=== Begin Enclosure ===

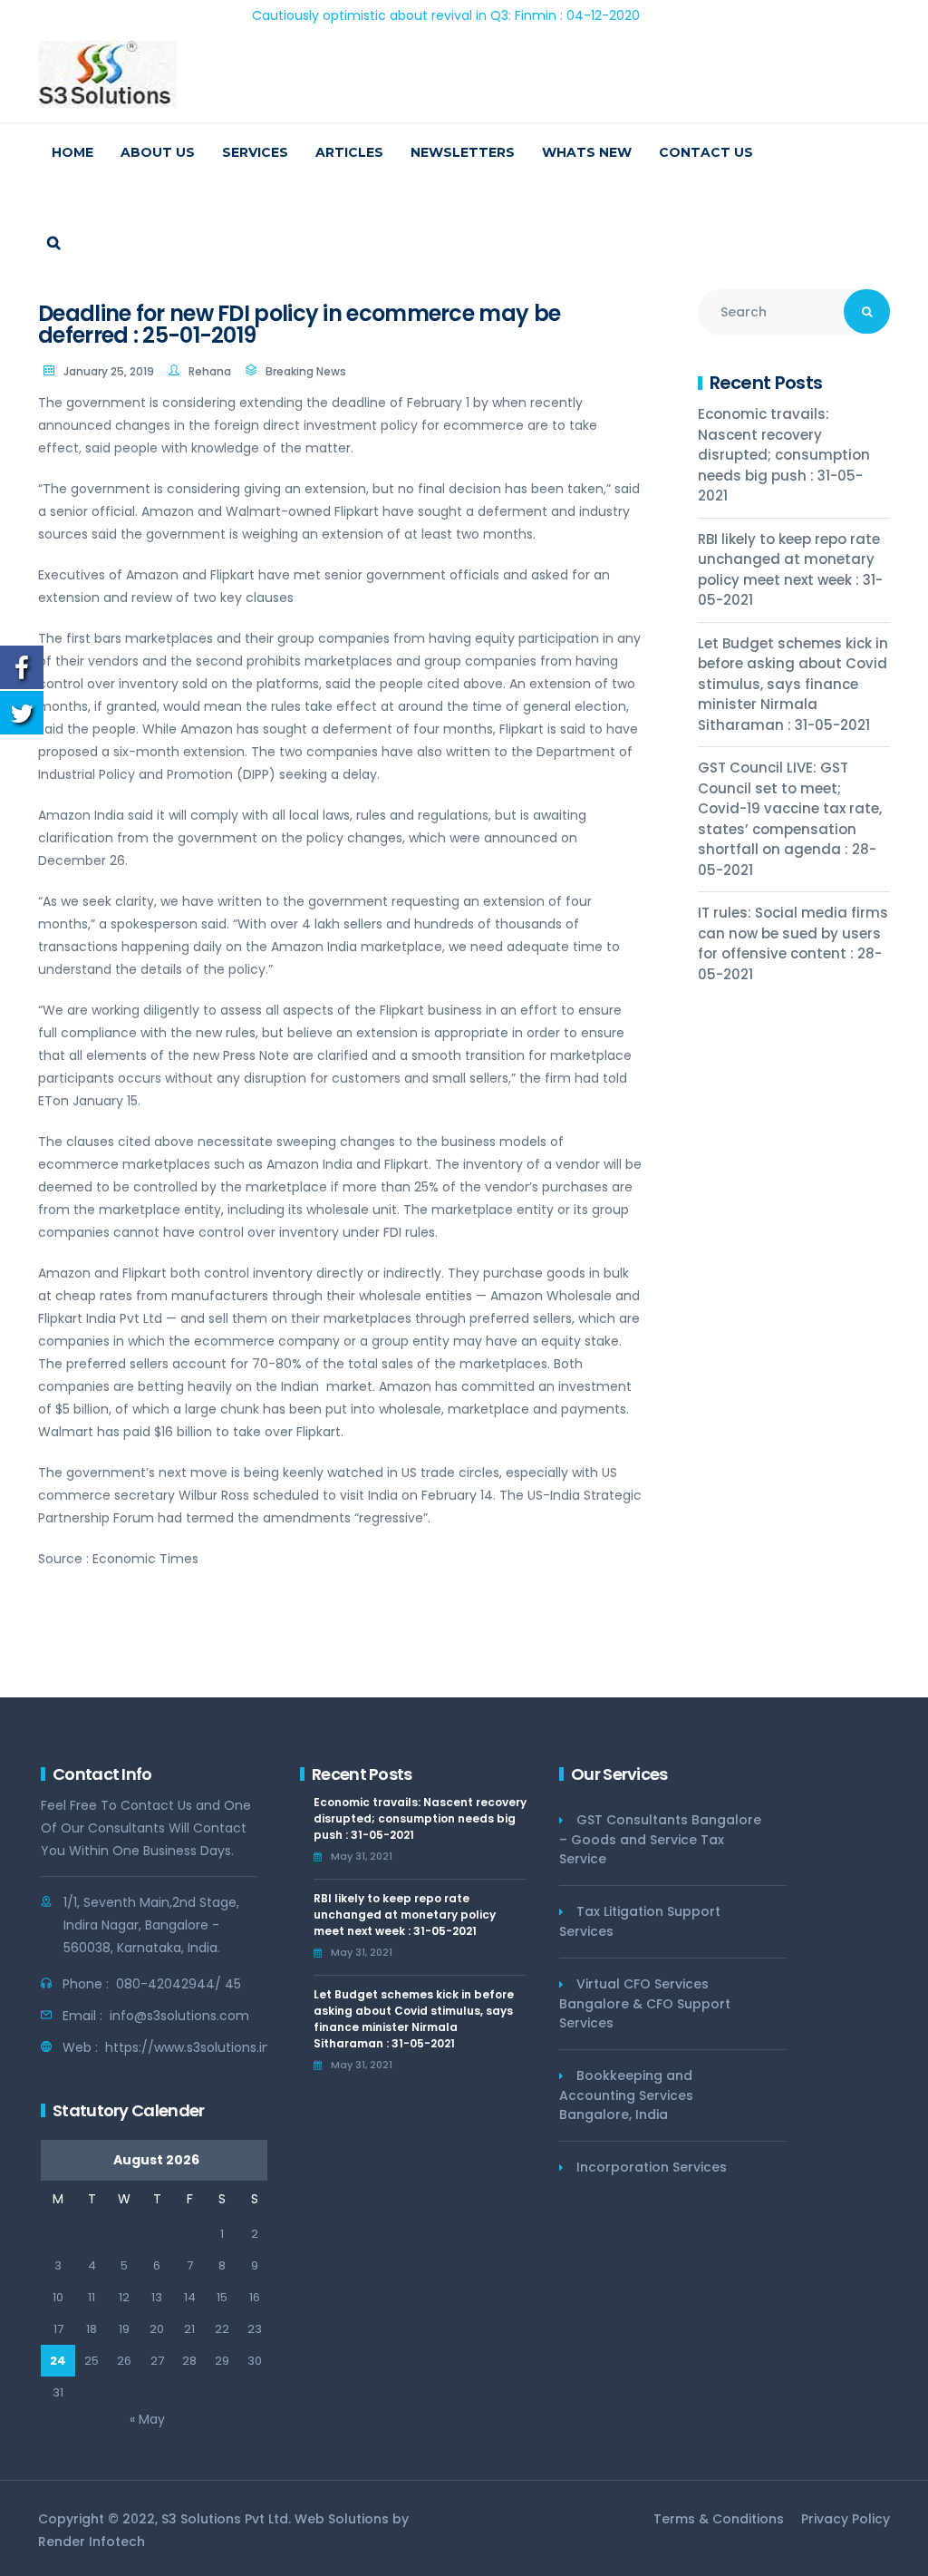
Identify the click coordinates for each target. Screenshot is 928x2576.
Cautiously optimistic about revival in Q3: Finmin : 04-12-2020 (397, 15)
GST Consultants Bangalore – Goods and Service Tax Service (660, 1839)
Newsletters (463, 152)
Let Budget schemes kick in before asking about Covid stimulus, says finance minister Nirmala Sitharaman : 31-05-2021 (793, 684)
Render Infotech (91, 2541)
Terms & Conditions (718, 2519)
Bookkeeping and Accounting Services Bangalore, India (626, 2095)
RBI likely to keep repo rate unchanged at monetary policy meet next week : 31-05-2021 (790, 570)
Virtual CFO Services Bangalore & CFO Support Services (644, 2003)
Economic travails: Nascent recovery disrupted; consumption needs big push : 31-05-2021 (784, 454)
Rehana (209, 371)
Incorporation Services (651, 2167)
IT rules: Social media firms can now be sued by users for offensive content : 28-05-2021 (793, 943)
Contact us (706, 152)
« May (147, 2419)
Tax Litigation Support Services (639, 1921)
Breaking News (306, 371)
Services (255, 152)
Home (72, 152)
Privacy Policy (845, 2519)
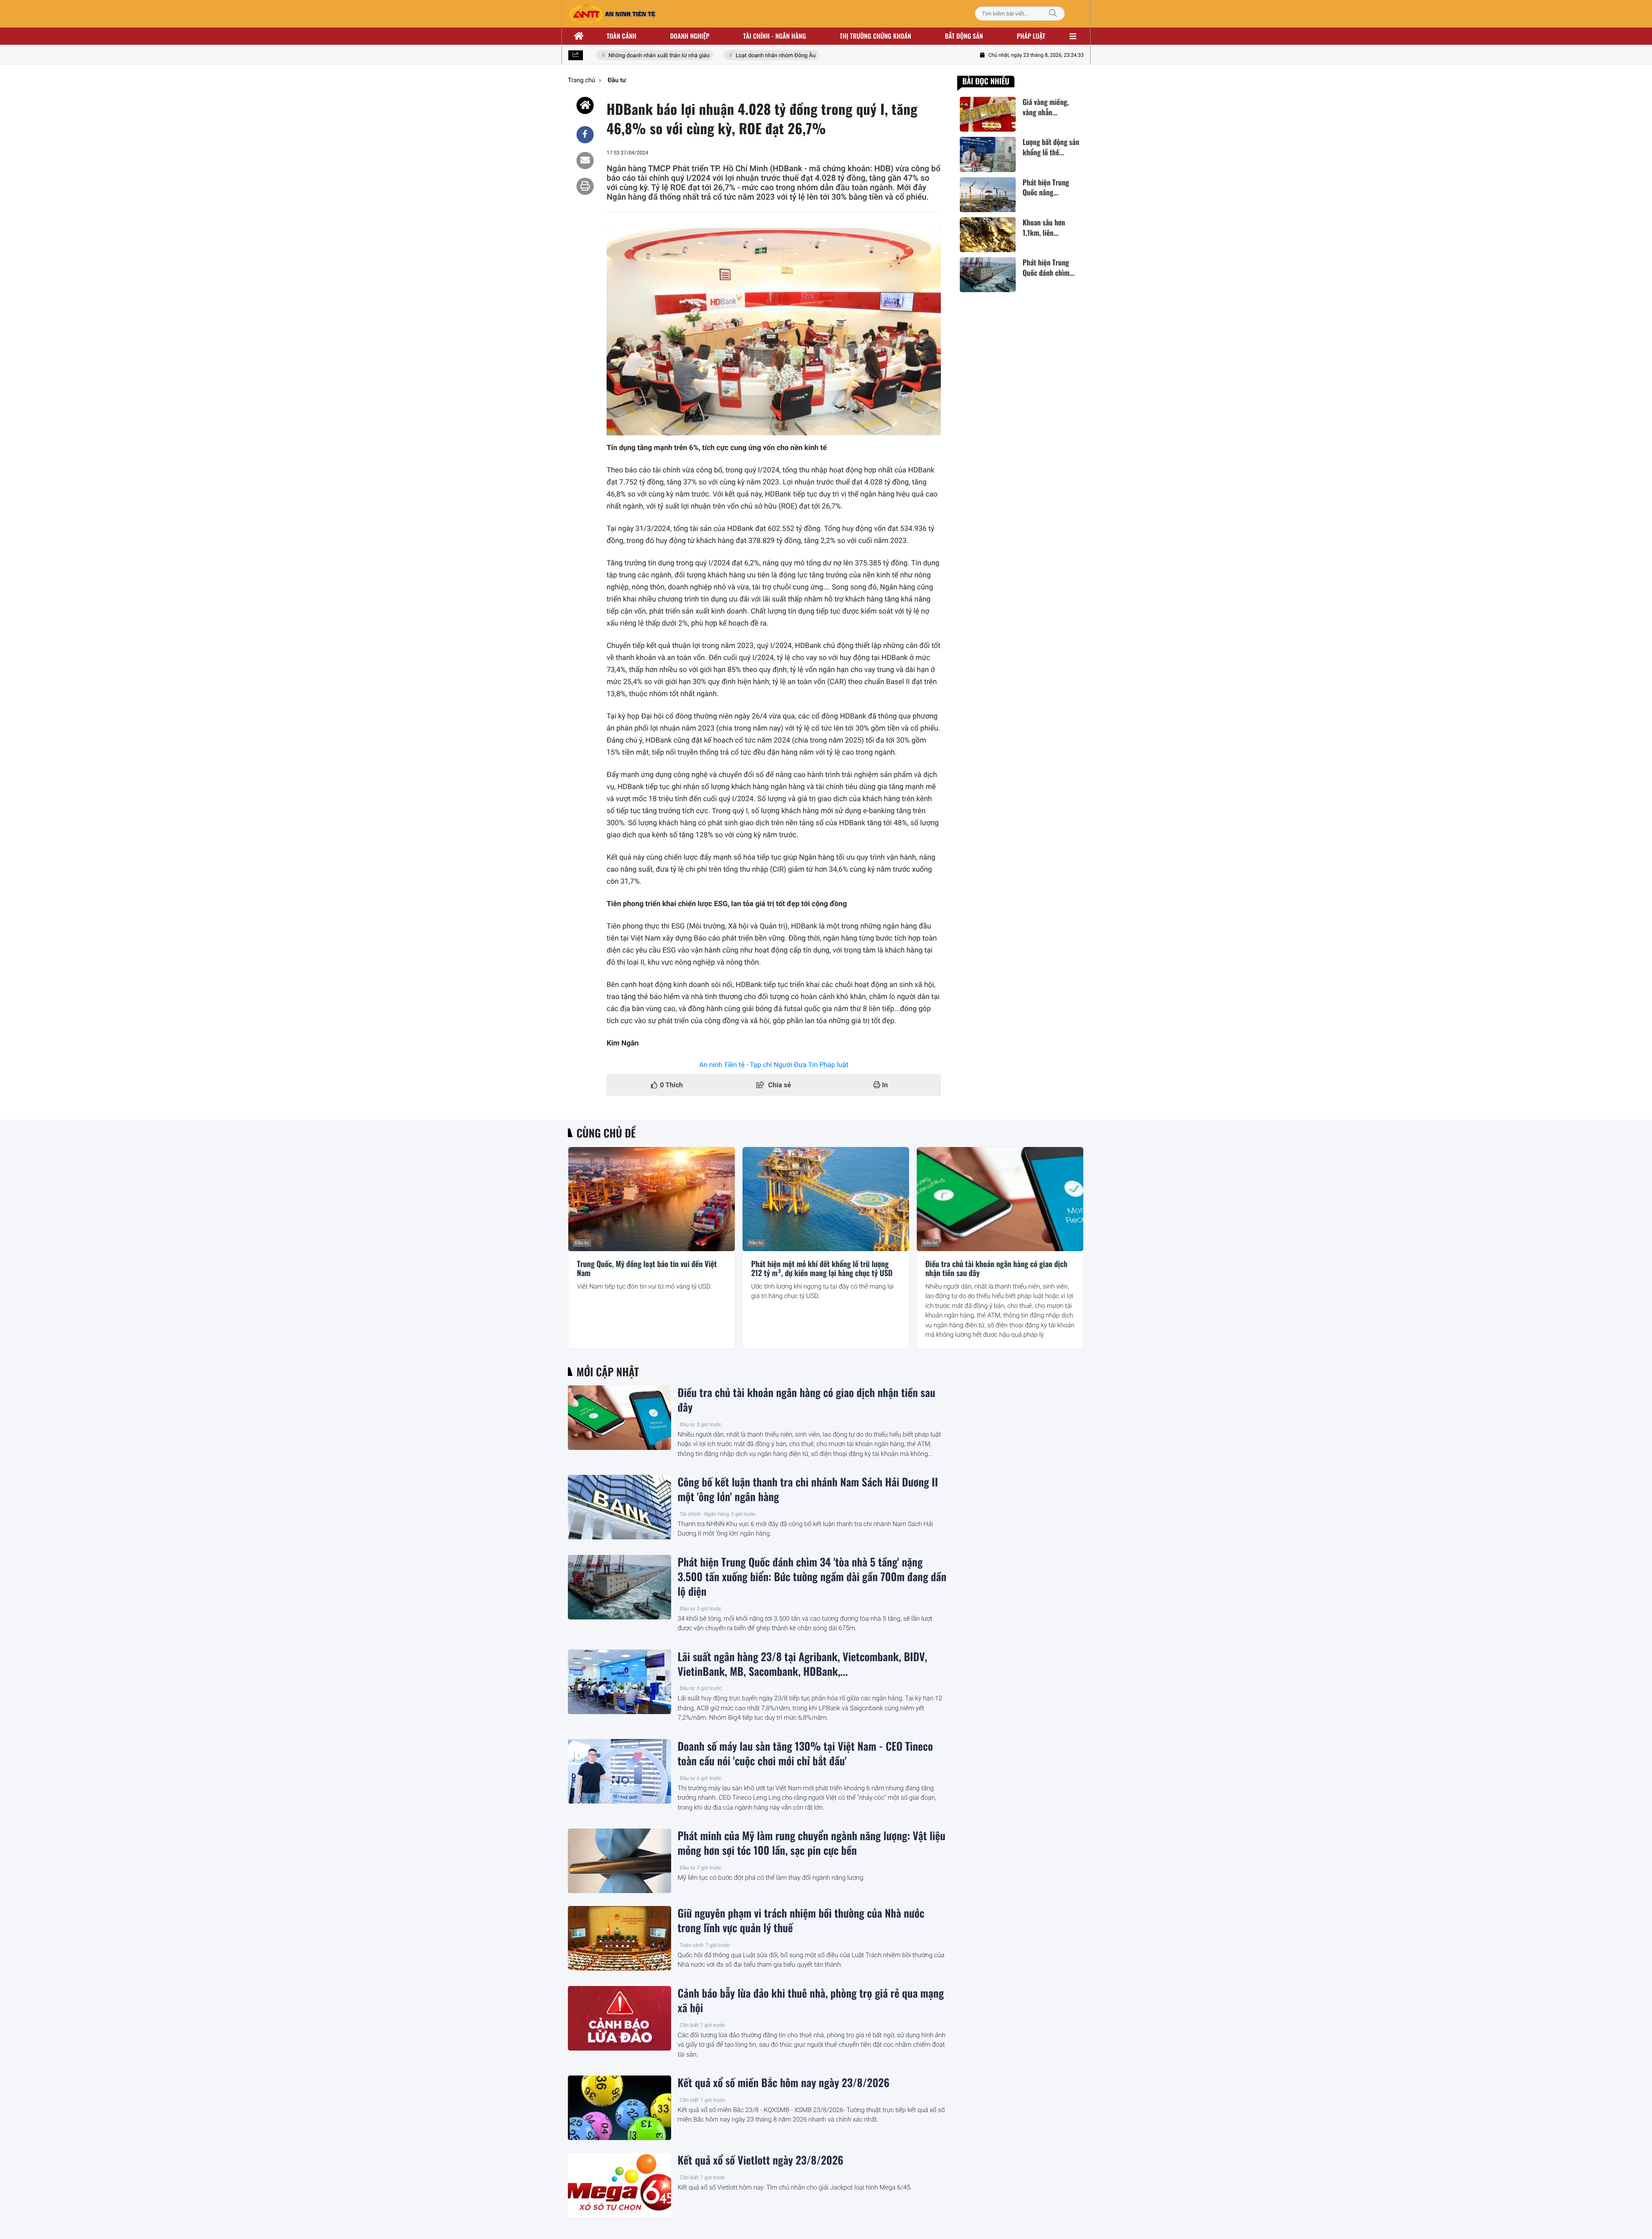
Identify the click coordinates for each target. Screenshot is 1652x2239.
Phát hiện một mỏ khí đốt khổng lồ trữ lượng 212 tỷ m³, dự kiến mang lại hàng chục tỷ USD (822, 1269)
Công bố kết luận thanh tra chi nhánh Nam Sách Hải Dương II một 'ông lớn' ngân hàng (808, 1489)
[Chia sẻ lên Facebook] (585, 134)
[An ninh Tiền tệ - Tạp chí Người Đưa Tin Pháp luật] (612, 14)
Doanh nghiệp (689, 36)
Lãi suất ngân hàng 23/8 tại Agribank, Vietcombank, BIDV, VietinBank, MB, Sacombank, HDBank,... (802, 1664)
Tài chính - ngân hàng (774, 36)
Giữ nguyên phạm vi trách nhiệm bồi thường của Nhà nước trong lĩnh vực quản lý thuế (801, 1920)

=== End Enclosure ===

Brief:
Please transcribe the lines from the one containing "Privacy Policy (845, 2519)" to the last line of the listing, both included, exactly and with nothing added, leaving every picture out.

Completed task:
Privacy Policy (845, 2519)
Identify the click coordinates for each target. Screenshot is 1652x2239.
Phát hiện một mỏ khí đốt khổng lồ trữ lượng 212 tỷ m³, dự kiến mang lại hàng chục tỷ USD (822, 1269)
Công bố kết luận thanh tra chi nhánh Nam Sách Hải Dương II một 'ông lớn' ngân hàng (808, 1489)
[Chia sẻ lên Facebook] (585, 134)
[An ninh Tiền tệ - Tạp chí Người Đưa Tin Pháp luật] (612, 14)
Doanh nghiệp (689, 36)
Lãi suất ngân hàng 23/8 tại Agribank, Vietcombank, BIDV, VietinBank, MB, Sacombank, HDBank,... (802, 1664)
Tài chính - ngân hàng (774, 36)
Giữ nguyên phạm vi trách nhiệm bồi thường của Nhà nước trong lĩnh vực quản lý thuế (801, 1920)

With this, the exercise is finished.